El asesinato de opositores no terminó en 1917. Por el contrario: se convirtió en práctica común. Se cumplió sin procedimiento judicial durante la guerra civil que siguió a la revolución bolchevique. Entre las víctimas figuraron todos los miembros de la familia imperial. Luego, consolidado el régimen, se utilizó para liquidar cualquier oposición al establecimiento del socialismo. Quienes mostraban su desacuerdo, fueron expulsados, perseguidos o eliminados. La imposición de algunos programas, como la colectivización de las tierras, causó millones de muertes (entre 2 y 3 millones en Ucrania). También la represión política. Los archivos registran cerca de 780.000 ejecutados (muchos dirigentes y militantes comunistas) durante las purgas ordenadas por Stalin en años de mando y locura. Entre 1,5 y 1,7 millones perecieron en las cárceles del “gulag”, debido a las duras condiciones de reclusión. Esos hechos fueron denunciados después por altos dirigentes del Estado (como N. Kruschev o Mijaíl Gorbachov).

Además del partido, los movimientos nacionalistas y el ejército, algunos sectores fueron particularmente afectados. Desde el comienzo el régimen enfrentó a los intelectuales: creadores, escritores, científicos, artistas. Lenin ordenó la expulsión de algunos cientos; pero Stalin les cerró después los caminos del exilio a los que se quedaron. Debieron someterse o huir.
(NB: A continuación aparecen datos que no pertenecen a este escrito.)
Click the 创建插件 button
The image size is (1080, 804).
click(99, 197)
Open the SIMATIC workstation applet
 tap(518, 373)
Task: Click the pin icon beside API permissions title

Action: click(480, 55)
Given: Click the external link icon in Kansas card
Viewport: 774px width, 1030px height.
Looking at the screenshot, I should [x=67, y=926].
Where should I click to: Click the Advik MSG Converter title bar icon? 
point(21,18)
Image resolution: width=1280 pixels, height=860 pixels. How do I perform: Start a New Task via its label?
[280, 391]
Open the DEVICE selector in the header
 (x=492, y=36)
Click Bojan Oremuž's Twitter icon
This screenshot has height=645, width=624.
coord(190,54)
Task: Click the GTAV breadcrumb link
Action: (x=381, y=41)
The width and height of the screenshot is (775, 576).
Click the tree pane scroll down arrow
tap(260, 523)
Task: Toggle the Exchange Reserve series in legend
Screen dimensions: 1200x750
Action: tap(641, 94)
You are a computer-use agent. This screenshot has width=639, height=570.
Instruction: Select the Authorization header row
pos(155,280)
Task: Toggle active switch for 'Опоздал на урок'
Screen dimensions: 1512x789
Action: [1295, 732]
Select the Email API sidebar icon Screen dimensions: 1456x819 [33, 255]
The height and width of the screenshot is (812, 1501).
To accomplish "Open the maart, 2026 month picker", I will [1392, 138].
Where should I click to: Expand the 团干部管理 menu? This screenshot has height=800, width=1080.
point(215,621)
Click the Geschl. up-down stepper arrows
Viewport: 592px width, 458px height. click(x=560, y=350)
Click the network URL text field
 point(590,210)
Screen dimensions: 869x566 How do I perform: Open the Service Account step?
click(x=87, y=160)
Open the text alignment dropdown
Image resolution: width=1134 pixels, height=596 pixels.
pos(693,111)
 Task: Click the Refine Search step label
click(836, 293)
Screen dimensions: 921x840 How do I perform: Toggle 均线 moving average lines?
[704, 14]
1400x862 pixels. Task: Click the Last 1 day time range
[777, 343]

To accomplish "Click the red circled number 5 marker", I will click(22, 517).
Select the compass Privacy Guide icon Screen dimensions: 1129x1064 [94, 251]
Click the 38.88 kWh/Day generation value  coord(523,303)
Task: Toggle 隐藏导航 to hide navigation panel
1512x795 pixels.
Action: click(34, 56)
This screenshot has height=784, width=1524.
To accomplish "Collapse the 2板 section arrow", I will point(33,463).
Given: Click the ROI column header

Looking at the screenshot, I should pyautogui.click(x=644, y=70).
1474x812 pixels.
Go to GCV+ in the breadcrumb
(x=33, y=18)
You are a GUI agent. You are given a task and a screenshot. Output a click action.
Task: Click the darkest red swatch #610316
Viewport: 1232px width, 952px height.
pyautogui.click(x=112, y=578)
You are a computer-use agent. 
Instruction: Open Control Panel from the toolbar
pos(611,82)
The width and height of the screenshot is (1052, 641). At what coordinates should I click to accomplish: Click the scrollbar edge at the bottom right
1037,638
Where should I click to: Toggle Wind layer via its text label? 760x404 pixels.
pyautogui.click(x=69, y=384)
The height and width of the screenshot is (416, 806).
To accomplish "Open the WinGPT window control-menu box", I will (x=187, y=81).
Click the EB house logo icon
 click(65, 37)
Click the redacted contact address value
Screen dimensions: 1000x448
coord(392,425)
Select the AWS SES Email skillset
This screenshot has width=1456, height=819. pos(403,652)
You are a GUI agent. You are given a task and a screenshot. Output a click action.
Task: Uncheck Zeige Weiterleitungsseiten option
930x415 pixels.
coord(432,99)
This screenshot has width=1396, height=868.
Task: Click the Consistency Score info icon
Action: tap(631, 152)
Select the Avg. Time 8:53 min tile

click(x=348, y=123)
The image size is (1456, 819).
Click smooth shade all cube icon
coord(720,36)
Muchos fueron encarcelados y no pocos asesinados, como Osip Maldenshtam o Nicolai Valivov. Los hechos fueron revelados a través de publicaciones clandestinas. Los caídos fueron varios miles. A los sobrevivientes se impuso un castigo: el aislamiento. Resultaba imposible tener comunicación con el extranjero y aún con las gentes del medio inmediato. La soledad era inmensa: lo denunció Isaac Berlin tras visitar a Boris Pasternak, Anna Akhmátova y otros en Rusia. Andrés Zawrotsky, un matemático de San Petersburgo que recaló en la Universidad de Mérida, relató ese proceso (El asesinato de la ciencia) después de una épica búsqueda de libertad.

En las democracias el poder es un instrumento para el logro del bien común. Es asunto de interés para todos. Por tanto, corresponde a los integrantes de la sociedad fijar los objetivos e, igualmente, la forma de utilizar aquel medio para su consecución. Lo hacen a través de la ley. Por eso, el fundamento del poder es la voluntad popular. Nadie recibe su designación de un Ser superior, ni en atención a sus atributos personales. En las autocracias se confía a uno o unos pocos decidir el destino de todos, que son millones. Aquellos orientan las acciones hacia la realización de un proyecto al que, teóricamente, adhiere el pueblo. En unos casos así lo impone una revolución y en otros una usurpación (reconocida o escondida tras una pretendida “expresión” popular). En verdad, el poder está al servicio de los intereses particulares y se “acata” porque dispone de la fuerza pública.

Rusia es una autocracia. En nuestros días, tal vez el modelo “mejor” logrado (en tanto es “aceptado”). El poder no pertenece a un partido (organización con vida propia) ni a su grupo dirigente. Se ha entregado a una persona que, además, recibe la bendición de la Iglesia Ortodoxa, como en los tiempos de Iván III “el grande”, Pedro “el emperador” o Stalin el “padrecito”, legatarios de Bizancio y Roma. Ahora toca a Vladimir Putin. Se pretende confundir su misión con la de la patria imaginada (una, grande, santa), de donde derivaría el respaldo del pueblo. Para fortalecerlo se fomenta el patriotismo; pero contaminado con personalismo. No es, pues, expresión consciente y libre. Lev Tolstói calificó un sentimiento similar (s. XIX) de brutal: primitivo, indigno, pernicioso e inmoral. Porque “el hombre (que) se declara hijo de su patria y esclavo de su gobierno comete actos contrarios a su razón y su conciencia”.

Rusia no es una democracia. Los ciudadanos no ejercen los derechos mencionados en la Constitución. Alexéi Navalni y otros muchos fueron perseguidos por querer vivir en libertad. Como era un símbolo de las luchas populares, el régimen lo condenó a muerte. No lo ejecutó en la plaza pública. Intentó envenenarlo y luego lo encerró en una prisión en lugar inhóspito, sin comodidades esenciales, alimentación adecuada ni atención médica. Como un tirano tropical, el jefe le ordenó al carcelero: “No lo mate… déjelo morir”. Pero, sus ideas no terminaron con él. Están vivas. Y volverán a florecer en alguna primavera.